M. Patrick Braouezec. Parfois, si !

M. Richard Mallié. ...nos collègues européens ont prévu peu ou prou la même chose.

Cela étant, pendant que nous débattons, on ne parle pas des conflits au PS. (Applaudissements sur quelques bancs du groupe de l’Union pour un mouvement populaire.)

M. le président. La parole est à M. Noël Mamère.

M. Noël Mamère. Monsieur le président, monsieur le ministre, mes chers collègues, pour reprendre les propos de Mme Hostalier, de Bruno Le Roux et Julien Dray, la proposition qui nous est soumise ce soir nous pose à la fois un problème de conscience...

M. Jacques Myard. Tu as une conscience, toi ? …

M. Noël Mamère. Monsieur Myard, vous pourriez vous dispenser de ce genre de saillie qui ne vous honore pas, ni le camp auquel vous appartenez. Oui, je prétends avoir, tout autant que vous, une conscience laïque, celle d’un représentant du peuple, porteur d’une part de la souveraineté nationale au même titre que vous, même si je suis dans l’opposition aujourd’hui.

Nous avons un problème de conscience et de droit. J’ai sur mon pupitre le code civil que nous élaborons ensemble, lequel indique bien que la filiation n’est pas biologique, mais qu’elle s’établit par le biais de la reconnaissance. Le juge qui dit le droit, en l’espèce la Cour de cassation, a plusieurs fois confirmé cette conception de la famille, au terme d’une évolution qui s’est faite au fil des années.

Pourquoi avons-nous un problème de droit ? Parce que notre rapporteur, dans un grand élan que je qualifierai de démagogique et populiste…

M. Jacques Myard.

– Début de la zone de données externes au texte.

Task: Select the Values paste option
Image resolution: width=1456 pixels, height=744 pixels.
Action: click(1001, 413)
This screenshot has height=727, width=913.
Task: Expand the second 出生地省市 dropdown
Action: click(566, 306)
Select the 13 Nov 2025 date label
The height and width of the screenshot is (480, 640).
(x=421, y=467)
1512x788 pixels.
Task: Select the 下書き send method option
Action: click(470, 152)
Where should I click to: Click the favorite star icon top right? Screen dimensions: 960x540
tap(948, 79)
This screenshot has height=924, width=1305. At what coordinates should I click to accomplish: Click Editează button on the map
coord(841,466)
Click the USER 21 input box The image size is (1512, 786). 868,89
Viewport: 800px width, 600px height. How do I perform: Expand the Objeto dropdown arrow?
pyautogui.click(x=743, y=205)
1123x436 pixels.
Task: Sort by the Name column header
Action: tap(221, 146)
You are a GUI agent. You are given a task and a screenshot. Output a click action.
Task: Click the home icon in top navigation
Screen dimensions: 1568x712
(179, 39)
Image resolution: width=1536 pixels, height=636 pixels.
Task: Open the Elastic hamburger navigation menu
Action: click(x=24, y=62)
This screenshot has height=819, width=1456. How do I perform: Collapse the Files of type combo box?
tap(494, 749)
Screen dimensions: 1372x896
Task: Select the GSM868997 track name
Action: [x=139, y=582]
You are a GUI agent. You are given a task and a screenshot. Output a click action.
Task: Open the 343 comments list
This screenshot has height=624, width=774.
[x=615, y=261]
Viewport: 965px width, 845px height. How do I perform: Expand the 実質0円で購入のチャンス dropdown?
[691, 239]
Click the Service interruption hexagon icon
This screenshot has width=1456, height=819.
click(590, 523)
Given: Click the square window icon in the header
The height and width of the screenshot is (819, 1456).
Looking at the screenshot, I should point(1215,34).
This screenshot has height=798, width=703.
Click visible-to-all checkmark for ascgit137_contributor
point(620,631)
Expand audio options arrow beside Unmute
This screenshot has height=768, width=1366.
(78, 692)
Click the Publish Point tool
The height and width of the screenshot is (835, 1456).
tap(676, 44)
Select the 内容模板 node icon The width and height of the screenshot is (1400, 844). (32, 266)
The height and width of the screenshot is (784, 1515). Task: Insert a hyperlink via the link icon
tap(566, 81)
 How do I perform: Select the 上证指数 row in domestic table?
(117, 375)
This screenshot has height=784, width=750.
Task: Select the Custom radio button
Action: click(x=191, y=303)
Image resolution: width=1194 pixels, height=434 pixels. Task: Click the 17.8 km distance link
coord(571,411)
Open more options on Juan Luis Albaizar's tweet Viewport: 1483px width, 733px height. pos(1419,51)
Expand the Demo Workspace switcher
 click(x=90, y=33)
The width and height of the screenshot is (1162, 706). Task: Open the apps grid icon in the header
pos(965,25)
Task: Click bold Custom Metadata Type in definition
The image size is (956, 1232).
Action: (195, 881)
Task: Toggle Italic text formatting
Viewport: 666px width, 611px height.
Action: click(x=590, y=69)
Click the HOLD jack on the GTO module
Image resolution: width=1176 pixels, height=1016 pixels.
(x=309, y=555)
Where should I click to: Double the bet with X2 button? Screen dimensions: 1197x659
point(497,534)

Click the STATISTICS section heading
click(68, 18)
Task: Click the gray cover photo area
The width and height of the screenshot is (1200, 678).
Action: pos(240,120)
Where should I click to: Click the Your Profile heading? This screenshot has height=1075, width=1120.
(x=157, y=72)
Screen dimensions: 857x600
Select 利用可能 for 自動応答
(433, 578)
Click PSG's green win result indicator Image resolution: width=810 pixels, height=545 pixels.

Parole d’expert !

M. Noël Mamère. …– comme l’a dit Julien Dray : c’est de la surenchère – est en train de porter un coup de poignard au code civil et de remettre en cause des décennies de lois et de droit sur la famille. La presse l’a souligné à plusieurs reprises, cet amendement réduit la notion de famille à une entité biologique. Rappelons qu’en 1994 et 2004, députés de la majorité et de l’opposition s’étaient accordés dans cet hémicycle pour que les tests génétiques ne puissent être appliqués qu’à des fins juridiques ou médicales, en s’opposant à leur utilisation pour établir la filiation.

À travers cet amendement, il y a donc la volonté manifeste d’imposer une discrimination, une ségrégation entre des familles françaises qui seraient soumises à la loi, et notamment au Code civil, et des familles étrangères…

M. Manuel Valls. Ou françaises !

M. Noël Mamère. …ou françaises, puisqu’il s’agit des conjoints de Français, qui seraient soumises à un droit d’une autre nature, ou à un autre degré du droit. Peut-on l’accepter dans une société démocratique ?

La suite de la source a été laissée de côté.